* START Supplied material *

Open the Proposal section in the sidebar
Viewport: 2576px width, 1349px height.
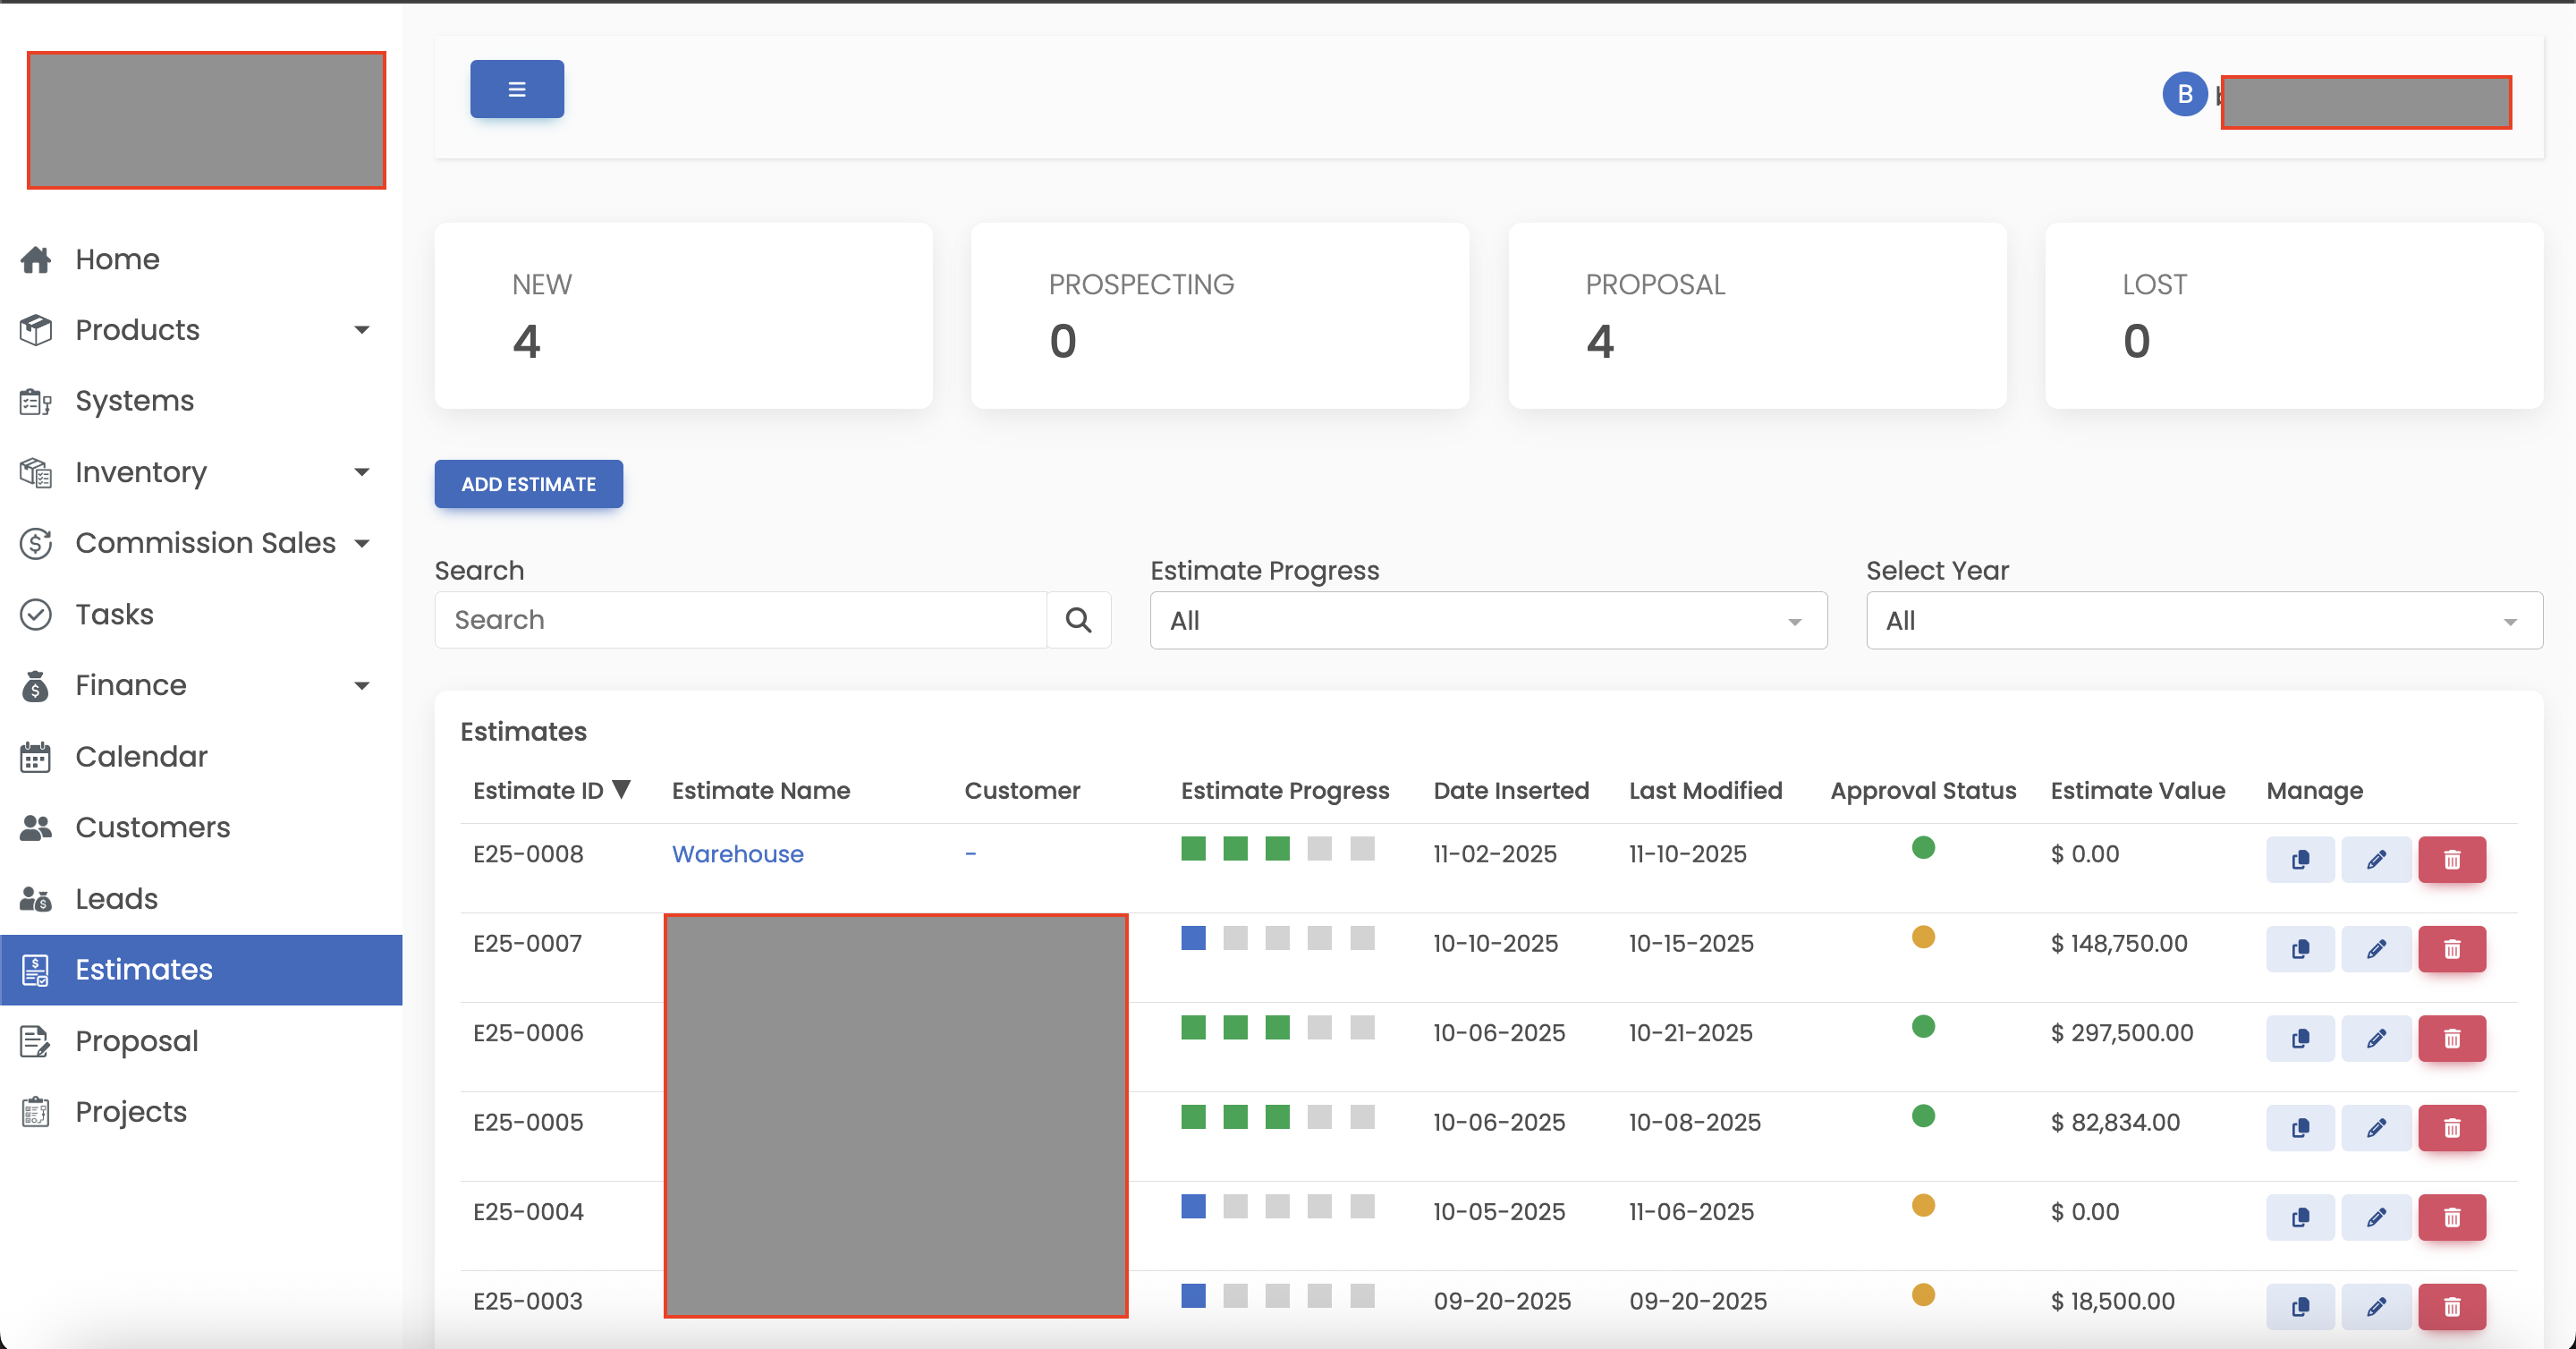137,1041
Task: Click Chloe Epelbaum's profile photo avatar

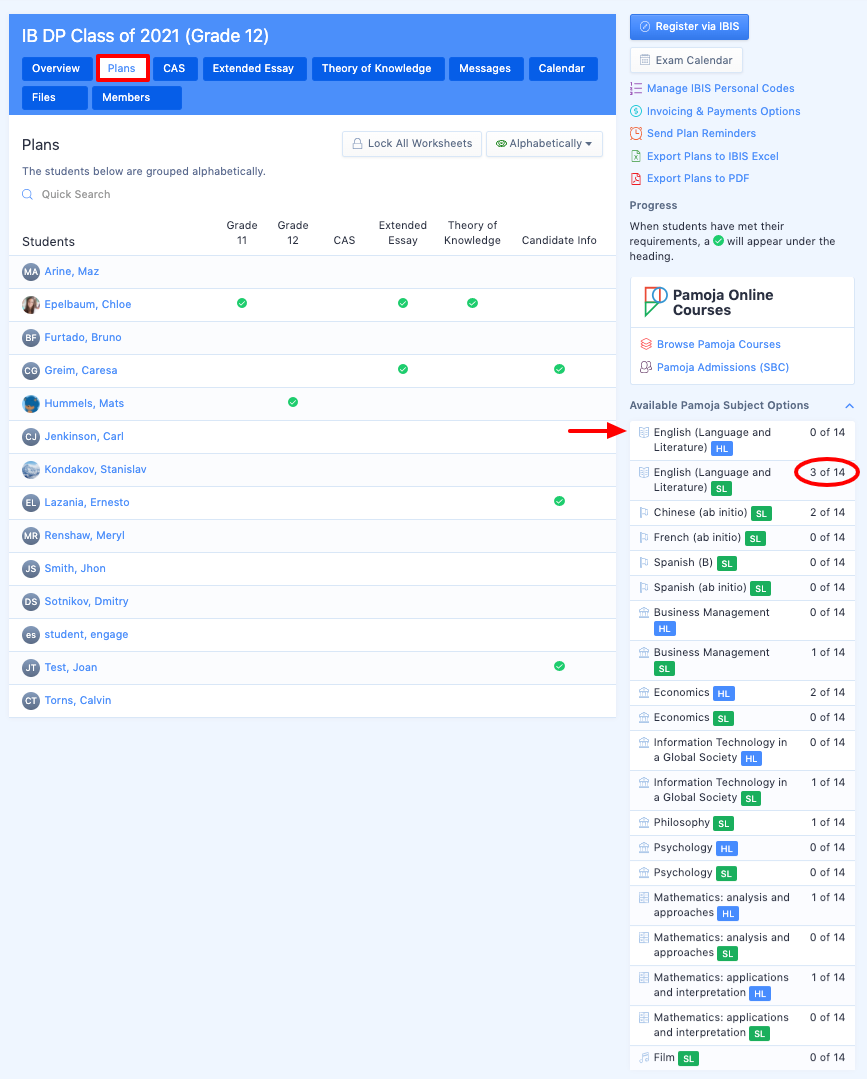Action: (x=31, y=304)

* END Supplied material *

### Request
Rewrite every line of the rows above, requests included, shifting each coordinate in the answers up by 130 and leaving the pictures out.

### Correct response
Open the Proposal section in the sidebar
Viewport: 2576px width, 1349px height.
267,1171
Task: Click Chloe Epelbaum's profile photo avatar

Action: (x=161, y=434)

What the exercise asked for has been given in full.